Trouble with Let's Encrypt Certificate on Ubuntu AWS EC2 Instance

Help
1

I'm currently facing an issue while trying to link a Let's Encrypt certificate to my Ubuntu machine on AWS EC2. The process involves creating a DNS record, and I'm using Putty and Certbot for the setup. Despite successfully creating the DNS record, I consistently encounter an error stating that the domain does not exist.

Here's a brief overview of the steps I've taken:

  1. DNS Record Creation:
  • I've created the necessary DNS record for my domain on AWS Route 53.
  1. Certificate Generation:
  • I'm using Certbot on my Ubuntu machine to generate the Let's Encrypt certificate. The command I'm using is similar to the following:

sudo certbot certonly --standalone -d mydomain.com

Please note that "mydomain.com" is a placeholder for my actual domain.
3. Error Encountered:

  • Despite successfully creating the DNS record, Certbot returns an error stating that the domain does not exist. I've ensured that the DNS record has propagated, and I can resolve the domain from my machine.

Has anyone encountered a similar issue or can offer insights into what might be causing this problem? Any assistance or advice on troubleshooting steps would be greatly appreciated.

Thank you!

1 Like
2

It's going to be very hard for people here to help you without knowing the actual domain name and the exact error message you're getting. If you don't want to post the name here, but are okay with entering it into random web tools, you could try resolving the name using DNSViz and Unboundtest to confirm that they are seeing the domain name the same way that you are.

4 Likes
3

NXDOMAIN doesn't leave anything to interpretation. I would look for typos either in DNS or shell commands.

Another option is you put the record in a private nameserver not connected to global DNS.

3 Likes
4

Here is the error with the domain name:

Certbot failed to authenticate some domains (authenticator: manual). The Certificate Authority reported these problems:
Domain: vivikman.com
Type: dns
Detail: DNS problem: NXDOMAIN looking up TXT for _acme-challenge.vikman.com - check that a DNS record exists for this domain

Hint: The Certificate Authority failed to verify the manually created DNS TXT records.
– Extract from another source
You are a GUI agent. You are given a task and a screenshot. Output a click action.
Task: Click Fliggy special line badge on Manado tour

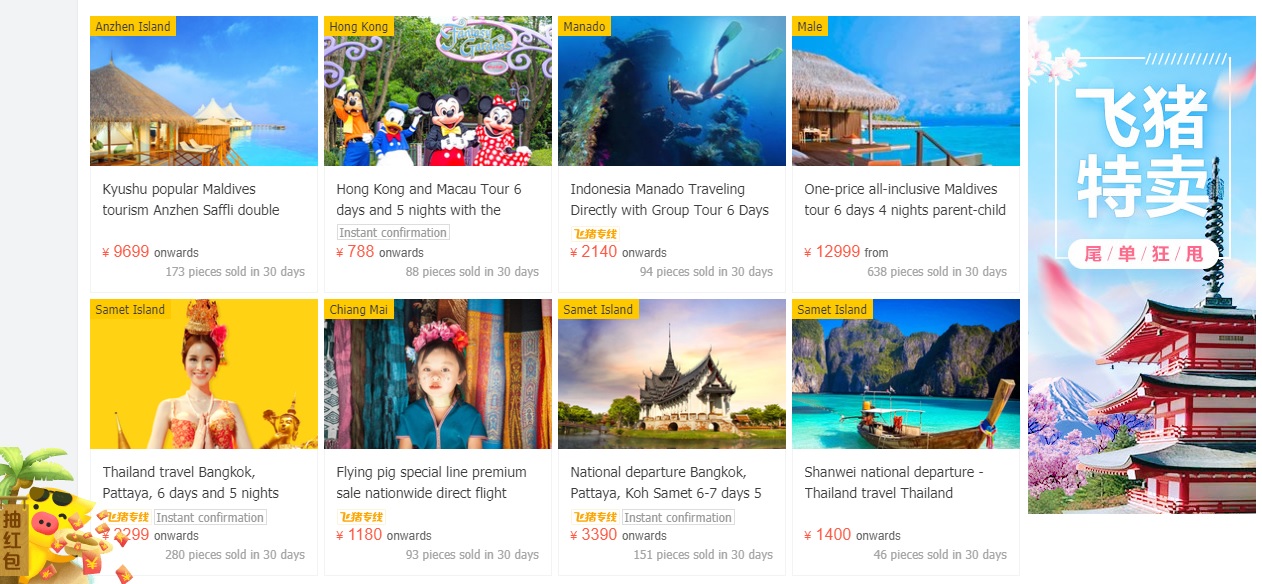tap(595, 234)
Ensure that you created these in the correct location, or try waiting longer for DNS propagation on the next attempt.

5

Hi @vikman,

There don't seem to be any Name Servers for the domain name.

$ nslookup -q=ns vivikman.com
Server:         127.0.0.53
Address:        127.0.0.53#53

** server can't find vivikman.com: NXDOMAIN

Edit: IANA's view https://www.iana.org/whois?q=vivikman.com

2 Likes
6

vivikman.com and vikman.com are two different names.

Are you using standalone, or manual? (And why would you be using manual?)

Is there a reason you're trying to use DNS-01? Most people find HTTP-01 easier (though sometimes updating DNS is easier).

We still don't really have enough information to help you. What exactly are you trying to accomplish, and on what name(s)?

6 Likes
7

ICANN Lookup does show this for vikman.com

image
image1168×799 19.4 KB

2 Likes
8

Let's Debug using the DNS-01 challenge yields these results https://letsdebug.net/vikman.com/1773750

image
image1174×479 15.4 KB

2 Likes
9

Yep the true name is vivikman.com I miss writed in the comment section but not in my config but thanks though.

I am doing this as a homework in college where I have to build a full lamp with wordpress (or any software like wordpress) on AWS EC2. Then I have to get a DNS record in order to create and to link a Let's Encrypt certificate. Im not an expert on it and so I did not know which one to use between DNS-01 and HTTP-01.

My problem is that I wonder how to configure correctly my record on Route 53 in the case it's not configured correctly (what to put in value case, which type to choose: A, AAAA, TXT...).

In other words, I still wonder why my DNS record doesn't appear.

Thanks again!

1 Like
10

Do you own that name? ICANN doesn't think that it's currently registered.

Your challenge isn't actually relating to getting a certificate, you first need to get your web site working. Once you have your site working, then you should be able to run certbot (use --apache if you're using Apache, that should be much easier than trying to deal with standalone or manual) to enable TLS.

6 Likes
11

That domain name is unowned

image
image1185×490 17.5 KB

3 Likes
12

This topic was automatically closed 30 days after the last reply. New replies are no longer allowed.